Günlük koşuşturma içinde her an “ Sen şimdi bu işi yapıyorsun ama şimdi  ölürsen bunun  hesabını  verebilir misin?”sorusunu sorarız. Her an ölebilirsin. İşte hayatın merkezsinde bu düşünce olursa hayatına bir denge,  bir çeki düzen verirsin.   Sabahleyin evden çıkıp akşam eve dönememe veya evde bıraktığımızı döndüğümüzde bulamama veya her geçen gün yakın veya uzak dostlarımızı teker teker  kaybettikçe şunu anlıyoruz. Hayatın merkezi “ Yaşam” değil “ölümdür.” Hayatın merkezine yaşamı değil de ölümü aldığınızda hayata ve insana bakışımız değişiyor. Ölümü düşündüğünüzde hayatın rengi değişiyor. İşte o zaman hayatın tadını tadıyorsunuz. Karamsarlığı unutup daha verimli hale geliyorsunuz. Hz. Osman bir cenazeyi mezara defnederken “ Ey mezar! Sende mutlu olan, senden sonra da mutlu olur. Sende acı ve ıstırap çeken, senden sonra da acı ve ıstırap çekiyor.” Mezara nasıl inersek, mezardan sonrası da aynı geçiyor.

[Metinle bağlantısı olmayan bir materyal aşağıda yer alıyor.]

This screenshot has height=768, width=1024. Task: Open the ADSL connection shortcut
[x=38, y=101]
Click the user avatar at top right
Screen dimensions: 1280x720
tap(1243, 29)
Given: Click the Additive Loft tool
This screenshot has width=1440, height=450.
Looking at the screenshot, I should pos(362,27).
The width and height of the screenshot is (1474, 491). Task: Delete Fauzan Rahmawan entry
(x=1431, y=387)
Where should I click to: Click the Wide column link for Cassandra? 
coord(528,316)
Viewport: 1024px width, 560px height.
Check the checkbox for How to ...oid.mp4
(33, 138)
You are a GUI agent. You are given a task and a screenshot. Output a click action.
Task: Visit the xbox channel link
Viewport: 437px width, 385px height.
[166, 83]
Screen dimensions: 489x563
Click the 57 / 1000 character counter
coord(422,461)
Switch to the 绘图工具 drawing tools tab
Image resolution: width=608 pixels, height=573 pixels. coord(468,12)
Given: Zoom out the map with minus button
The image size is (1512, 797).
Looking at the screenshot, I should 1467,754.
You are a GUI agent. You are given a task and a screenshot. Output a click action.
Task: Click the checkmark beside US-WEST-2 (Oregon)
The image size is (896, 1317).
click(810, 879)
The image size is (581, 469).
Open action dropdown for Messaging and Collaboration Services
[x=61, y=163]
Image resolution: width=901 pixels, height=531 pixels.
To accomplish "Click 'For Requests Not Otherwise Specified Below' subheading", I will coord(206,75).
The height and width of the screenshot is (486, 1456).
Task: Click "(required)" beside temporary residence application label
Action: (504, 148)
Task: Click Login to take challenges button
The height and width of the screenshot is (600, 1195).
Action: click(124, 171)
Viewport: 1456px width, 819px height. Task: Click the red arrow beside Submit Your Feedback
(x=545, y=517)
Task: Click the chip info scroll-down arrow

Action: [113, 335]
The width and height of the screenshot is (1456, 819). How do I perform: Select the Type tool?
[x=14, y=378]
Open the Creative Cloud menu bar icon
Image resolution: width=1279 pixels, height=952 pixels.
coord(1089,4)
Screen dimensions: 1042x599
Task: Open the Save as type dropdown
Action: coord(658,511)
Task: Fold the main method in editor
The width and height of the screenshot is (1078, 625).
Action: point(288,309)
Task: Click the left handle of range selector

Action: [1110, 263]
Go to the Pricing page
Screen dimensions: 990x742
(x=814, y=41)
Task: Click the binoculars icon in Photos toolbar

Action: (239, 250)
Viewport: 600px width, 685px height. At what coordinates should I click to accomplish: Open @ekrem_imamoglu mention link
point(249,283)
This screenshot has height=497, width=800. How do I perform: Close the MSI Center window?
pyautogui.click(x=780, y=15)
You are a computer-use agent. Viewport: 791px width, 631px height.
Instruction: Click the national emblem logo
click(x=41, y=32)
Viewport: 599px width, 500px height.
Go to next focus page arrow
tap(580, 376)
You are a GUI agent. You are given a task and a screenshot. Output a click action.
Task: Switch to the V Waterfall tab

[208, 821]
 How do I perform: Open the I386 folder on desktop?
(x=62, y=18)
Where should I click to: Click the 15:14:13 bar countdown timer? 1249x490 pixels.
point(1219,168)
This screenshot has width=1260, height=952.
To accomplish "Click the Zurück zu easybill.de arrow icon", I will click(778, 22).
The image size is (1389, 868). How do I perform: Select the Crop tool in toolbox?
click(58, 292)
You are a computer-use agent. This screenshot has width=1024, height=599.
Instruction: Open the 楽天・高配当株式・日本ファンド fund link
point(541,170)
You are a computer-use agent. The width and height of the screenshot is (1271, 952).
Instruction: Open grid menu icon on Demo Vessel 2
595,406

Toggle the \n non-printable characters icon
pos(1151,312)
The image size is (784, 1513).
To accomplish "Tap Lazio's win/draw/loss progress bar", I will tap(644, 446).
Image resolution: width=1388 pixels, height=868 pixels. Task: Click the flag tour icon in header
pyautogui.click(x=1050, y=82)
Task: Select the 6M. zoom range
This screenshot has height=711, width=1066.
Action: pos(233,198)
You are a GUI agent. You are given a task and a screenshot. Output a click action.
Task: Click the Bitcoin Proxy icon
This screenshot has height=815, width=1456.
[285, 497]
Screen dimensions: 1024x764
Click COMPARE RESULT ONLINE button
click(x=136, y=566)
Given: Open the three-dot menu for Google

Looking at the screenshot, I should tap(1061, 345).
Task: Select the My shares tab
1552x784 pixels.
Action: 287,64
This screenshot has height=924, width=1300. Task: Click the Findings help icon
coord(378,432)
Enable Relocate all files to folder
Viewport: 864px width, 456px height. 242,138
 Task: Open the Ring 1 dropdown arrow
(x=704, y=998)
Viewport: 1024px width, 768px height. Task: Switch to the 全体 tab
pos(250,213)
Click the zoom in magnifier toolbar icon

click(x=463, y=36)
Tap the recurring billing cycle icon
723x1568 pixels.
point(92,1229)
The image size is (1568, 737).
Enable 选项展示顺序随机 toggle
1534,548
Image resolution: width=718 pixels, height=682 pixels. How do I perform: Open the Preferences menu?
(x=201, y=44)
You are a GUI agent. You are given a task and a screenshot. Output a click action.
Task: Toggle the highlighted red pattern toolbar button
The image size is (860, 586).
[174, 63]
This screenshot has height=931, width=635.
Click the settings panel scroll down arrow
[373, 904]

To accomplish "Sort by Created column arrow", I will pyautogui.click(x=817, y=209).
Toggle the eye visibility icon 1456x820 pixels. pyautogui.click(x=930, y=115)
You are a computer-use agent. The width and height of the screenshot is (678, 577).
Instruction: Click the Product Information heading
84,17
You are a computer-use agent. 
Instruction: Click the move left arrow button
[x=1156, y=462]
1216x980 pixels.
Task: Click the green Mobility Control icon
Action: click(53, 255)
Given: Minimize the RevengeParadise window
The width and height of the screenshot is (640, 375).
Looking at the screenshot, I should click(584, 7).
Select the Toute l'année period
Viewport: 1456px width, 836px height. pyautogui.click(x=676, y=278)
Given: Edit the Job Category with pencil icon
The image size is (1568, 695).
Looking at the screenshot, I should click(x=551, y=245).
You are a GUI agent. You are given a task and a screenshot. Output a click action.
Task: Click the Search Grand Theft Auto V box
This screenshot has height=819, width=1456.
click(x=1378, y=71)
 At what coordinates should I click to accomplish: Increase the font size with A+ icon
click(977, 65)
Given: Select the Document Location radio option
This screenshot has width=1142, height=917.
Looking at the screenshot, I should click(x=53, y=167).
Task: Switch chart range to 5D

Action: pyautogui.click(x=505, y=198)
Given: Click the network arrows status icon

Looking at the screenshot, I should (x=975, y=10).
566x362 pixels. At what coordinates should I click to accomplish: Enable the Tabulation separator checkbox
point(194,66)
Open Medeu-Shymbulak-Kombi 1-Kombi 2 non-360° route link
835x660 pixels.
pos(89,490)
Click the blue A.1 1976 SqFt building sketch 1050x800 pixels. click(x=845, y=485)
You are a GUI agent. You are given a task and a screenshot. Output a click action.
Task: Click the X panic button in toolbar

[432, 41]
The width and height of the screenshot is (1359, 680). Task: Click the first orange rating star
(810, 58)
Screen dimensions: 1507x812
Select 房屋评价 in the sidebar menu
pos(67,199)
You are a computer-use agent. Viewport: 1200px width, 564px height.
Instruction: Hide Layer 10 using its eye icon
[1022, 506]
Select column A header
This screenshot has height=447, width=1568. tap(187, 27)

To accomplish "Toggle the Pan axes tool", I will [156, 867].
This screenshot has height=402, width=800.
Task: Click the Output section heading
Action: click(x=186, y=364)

Bir de mutluluğu  “ Özgürlük” anlayışında arayanlar var.  Özgürlük peşinden “Özgüven”i getirdi. Dolayısıyla büyük-küçük arasında saygı da kalmadı. Ebeveynler “ Çocuğum, özgür yetişsin, kişilikli ve özgüven sahibi olarak yetişsin” derken saygısız nesiller yetiştirmeye başladılar.  Geçenlerde  Sivas Milli Eğitim  Müdürü   Sayın Mustafa Altınsoy’un  Facebok sahifesinde gördüm  “  SAYGISIZLIĞIN ADI, GÜNÜMÜZDE ÖZGÜVEN OLMUŞ” Değerli dostum  ve arkadaşım Sayın Mustafa Altınsoy beyefendi, buraya kadar anlatmak istediğimi bir cümlede özetlemiş. Özgüvenli, kişilikli, özgür bireyler yetiştirelim derken, ölümü unutan,  yaşlıyı, yaşlı olarak görmeyen ( Sanki kendi yaşlanmayacakmış gibi)  küçük putçuklar yetiştirir hale geldik. Geçenlerde  bindiğim belediye otöbüsü tıklım tıklım  dolu idi. Otöbüse binen  yaşlı bir kadına yanında yedi ile sekiz yaşlarında   çocuğu olan bir anne yerini vermek istedi. Ama bayan yerini vermesine rağmen  çocuğu : “ Burası benim hakkım niçin kalkacağım ?” diyerek yerini, elinde asa  taşıyan   yaşlı kadına, annesinin  ısrarlarına rağmen yerinden kalkmadı.  Ve annesi  de  bir türlü  çocuğunu,  yaşlı kadına yer vermesi konusunda ikna edemedi. En nihayet mahçup olan anne “ Hep  özel araçla seyahat ettiği için  otöbüse alışkın” değil, diyerek  mahçubiyetini gizlemeye çalıştı.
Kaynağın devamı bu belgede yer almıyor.